Then, the week after I returned from Brazil, I spent a few afternoons watching the final games of the Serie del Caribe, an international tournament that wraps up the Winter leagues in the Dominican Republic, Mexico, Puerto Rico, and Venezuela. The games were tight, competitive and included a number of Major League players who seemed either to have chosen to return home as triumphant stars or to hone their skills among Latin America’s most competitive leagues.

Despite the fact that you’ll never see your local ESPN network cover either of these events, both have a ton of history behind them and tremendous fan-bases (ESPN’s Brazilian and regional Latin American affiliates cover both). They are also extraordinarily competitive and played at a very high skill level.

Latin American soccer and baseball are not the only options. There are also a whole range of winter sports that never show up on U.S. television schedules until the Olympics. In other words, the only thing preventing you from watching terrific, exciting sporting events in the middle of the annual mid-Winter lull is the fact that you would probably either need to pay an inordinate sum for satellite coverage or seek out unauthorized streams on websites that serve sketchy advertisements and mal-ware along with the game.

At the risk of making a very Ethan Zuckerman-esque point, the Internet makes it theoretically trivial to solve this problem, but that theoretical triviality only underscores a much bigger problem in the way our attention is distributed and canalized by a combination of cultural habits and incumbent media networks. In other words, maybe you’d be more likely to watch Neymar and Santos take on Palmeiras if either your local television network would it or if you could easily find a high quality stream broadcasting in English (I also enjoy watching these things online because I get to listen to Portuguese and Spanish language announcers).
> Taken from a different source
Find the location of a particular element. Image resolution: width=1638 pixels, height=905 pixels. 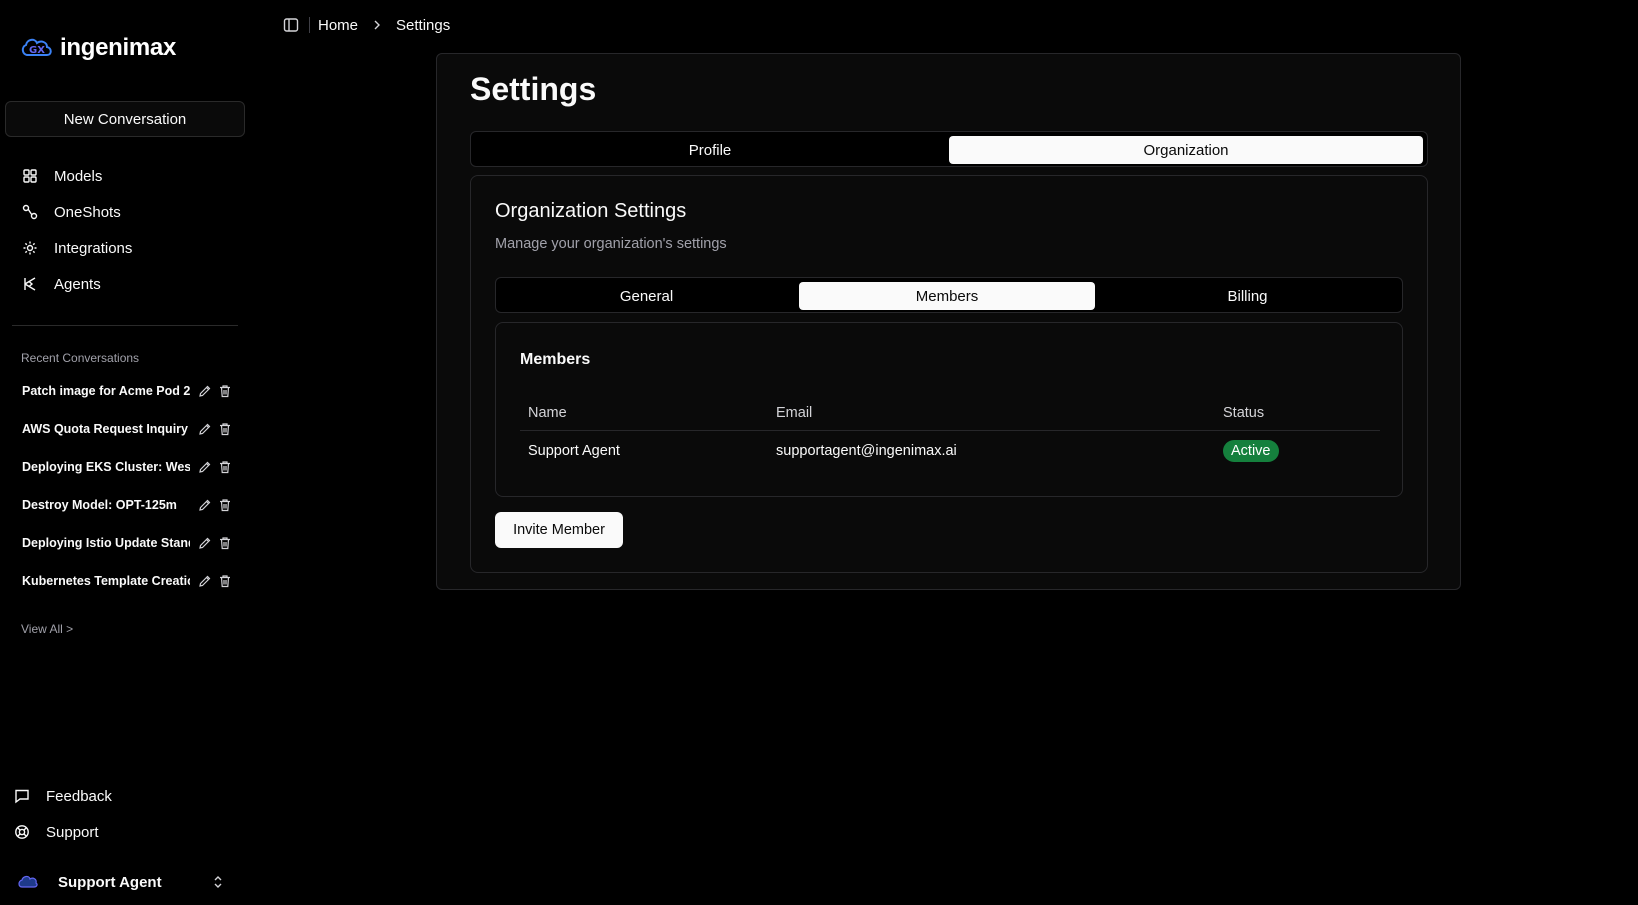

member-name: Support Agent is located at coordinates (574, 451). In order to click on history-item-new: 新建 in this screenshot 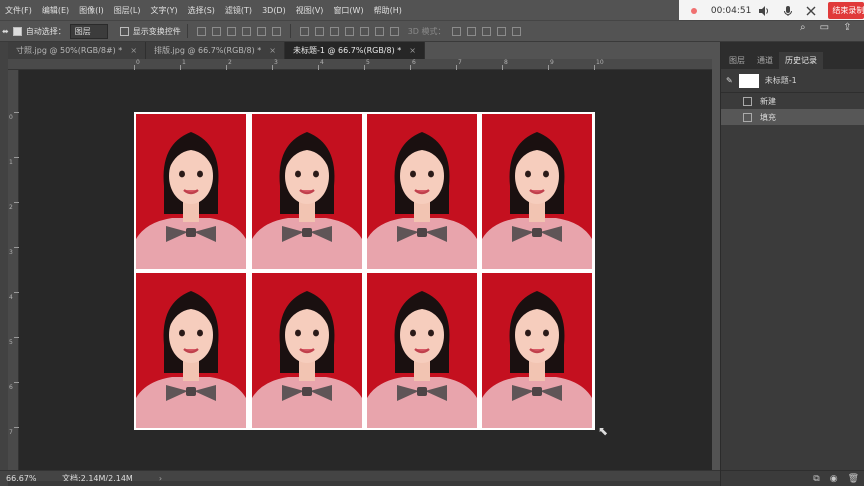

Indeed, as long as somebody is streaming a broadcast of any of these games anywhere around the world, there’s no practical reason that it isn’t possible to watch that stream anywhere else. But for a whole variety of reasons that I don’t fully understand, that just doesn’t happen yet.

My point is that American sports fans live in a media ecosystem that has not yet figured out what to do with its (long) tail. There has to be a better, less monopolistic solution than satellite and cable providers charging high rates for access to particular sports packages or leagues. This model ensures that only existing fans who are willing to pay to watch teams they already like will ever subscribe to such services, condemning these sports and teams to continued obscurity. Instead, it would be great to see some affordable way for fans to take advantage of existing Internet streams to experiment with new sports, new leagues, and new cultures by tuning into otherwise less popular or less well-known events when their hometown favorites are not in season.